**Request**
Reproduce verbatim the lines of the data below, from the line containing "Open the search magnifier icon" through the end of the data, omitting the pictures.

[Source records]
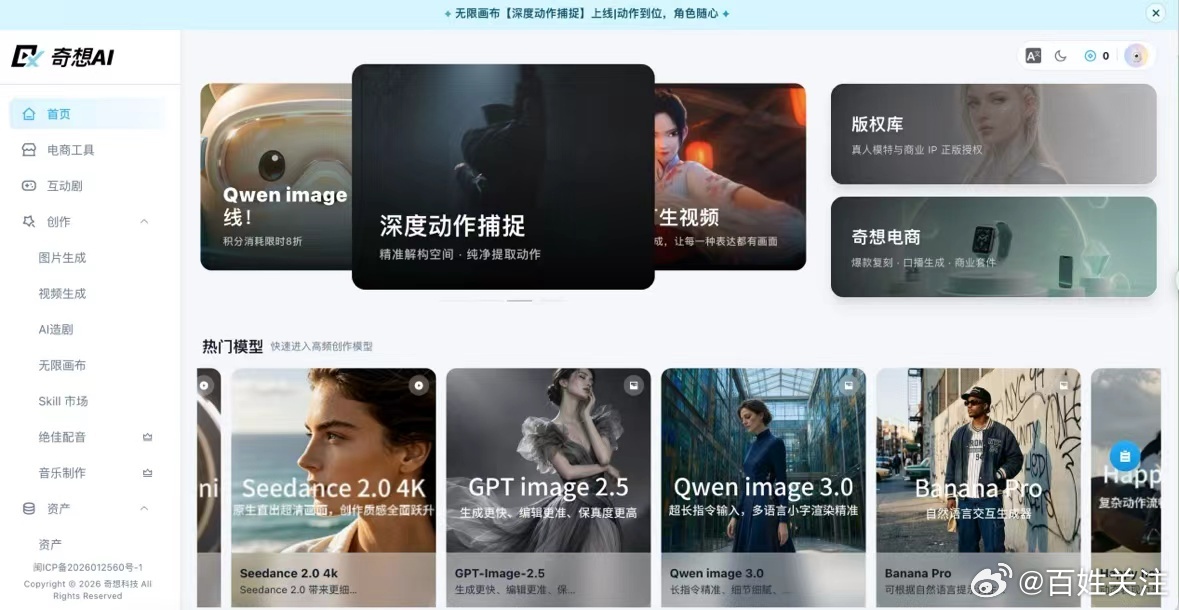The width and height of the screenshot is (1179, 610).
Task: Click the floating blue clipboard button
Action: coord(1125,456)
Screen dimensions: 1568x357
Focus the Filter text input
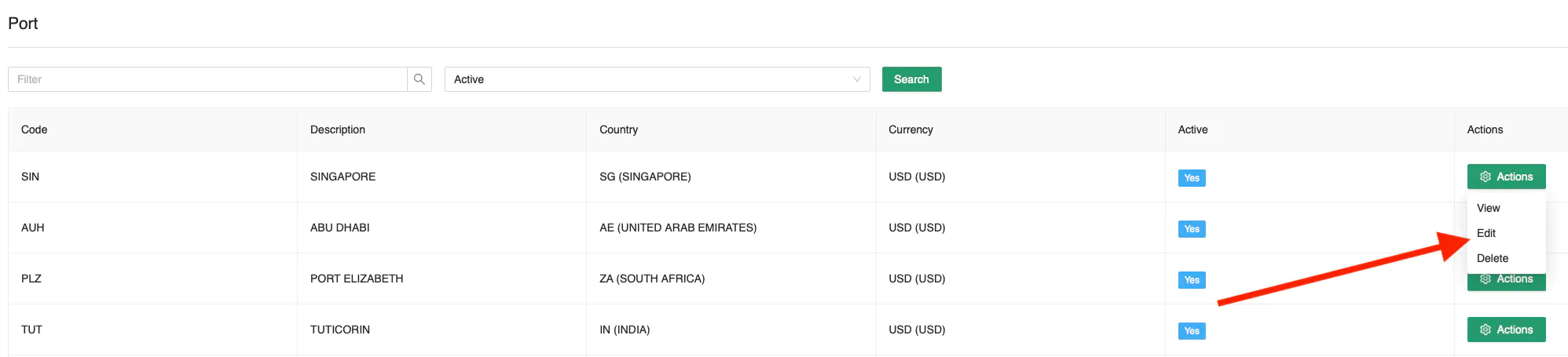(207, 79)
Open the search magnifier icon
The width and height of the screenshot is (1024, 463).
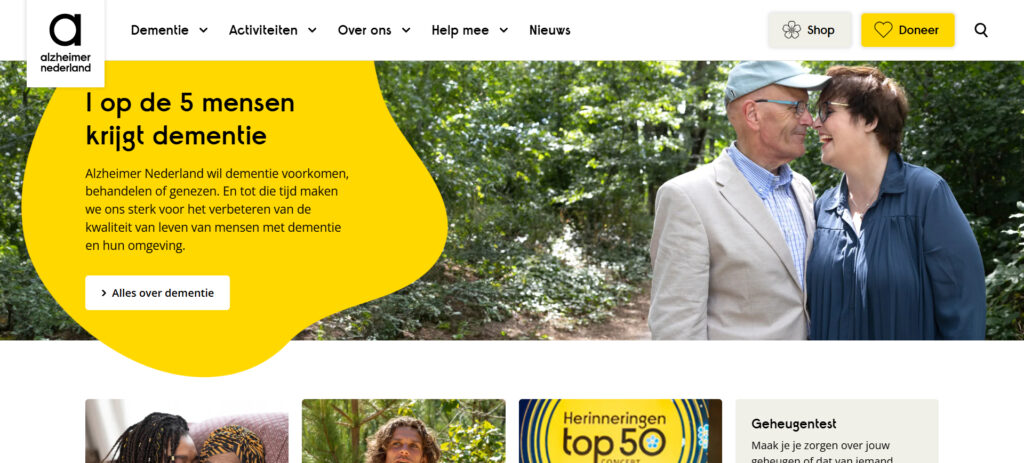[x=981, y=30]
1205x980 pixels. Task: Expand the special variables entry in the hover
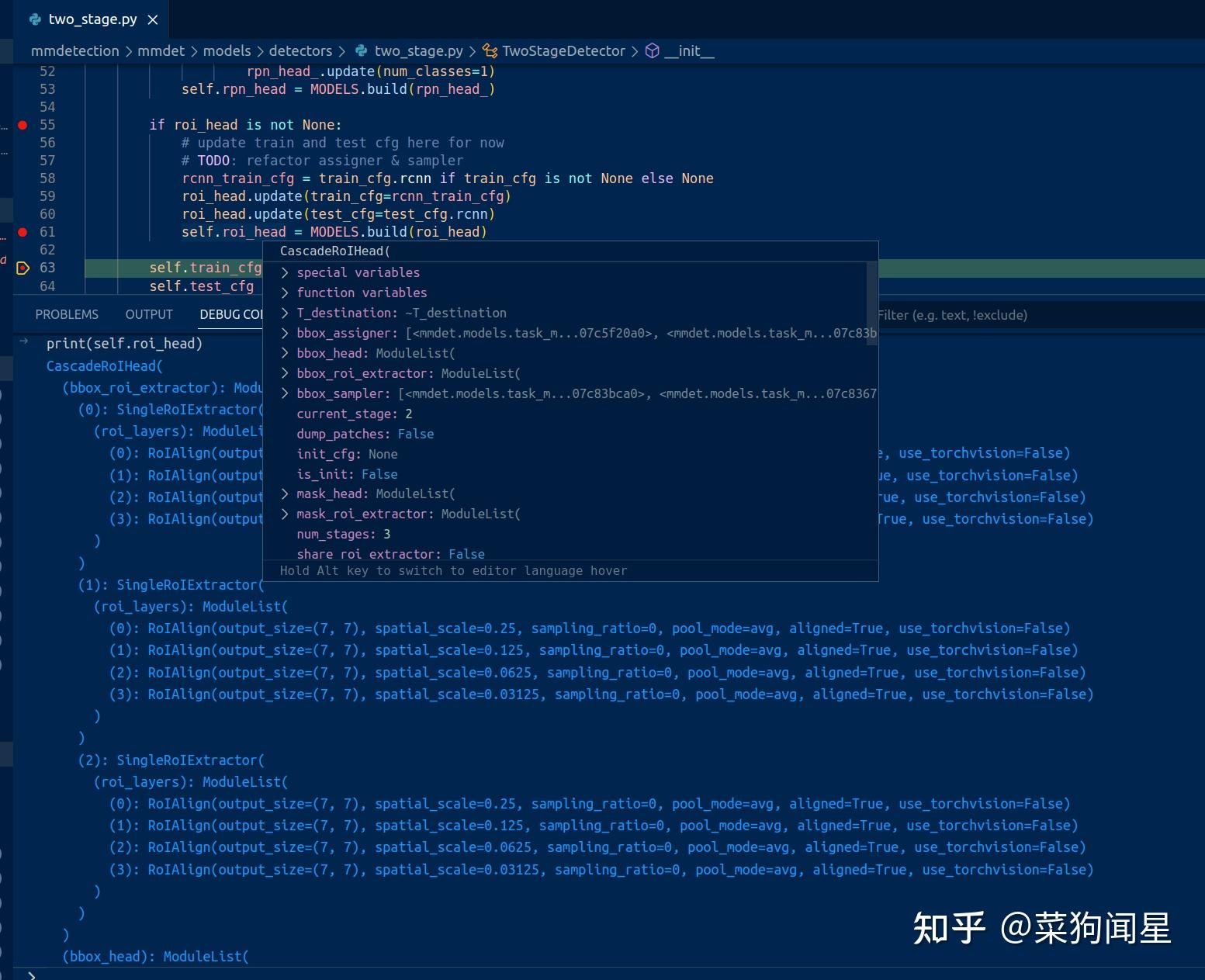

**Written solution**
Open the search magnifier icon
The width and height of the screenshot is (1024, 463).
[x=981, y=30]
1205x980 pixels. Task: Expand the special variables entry in the hover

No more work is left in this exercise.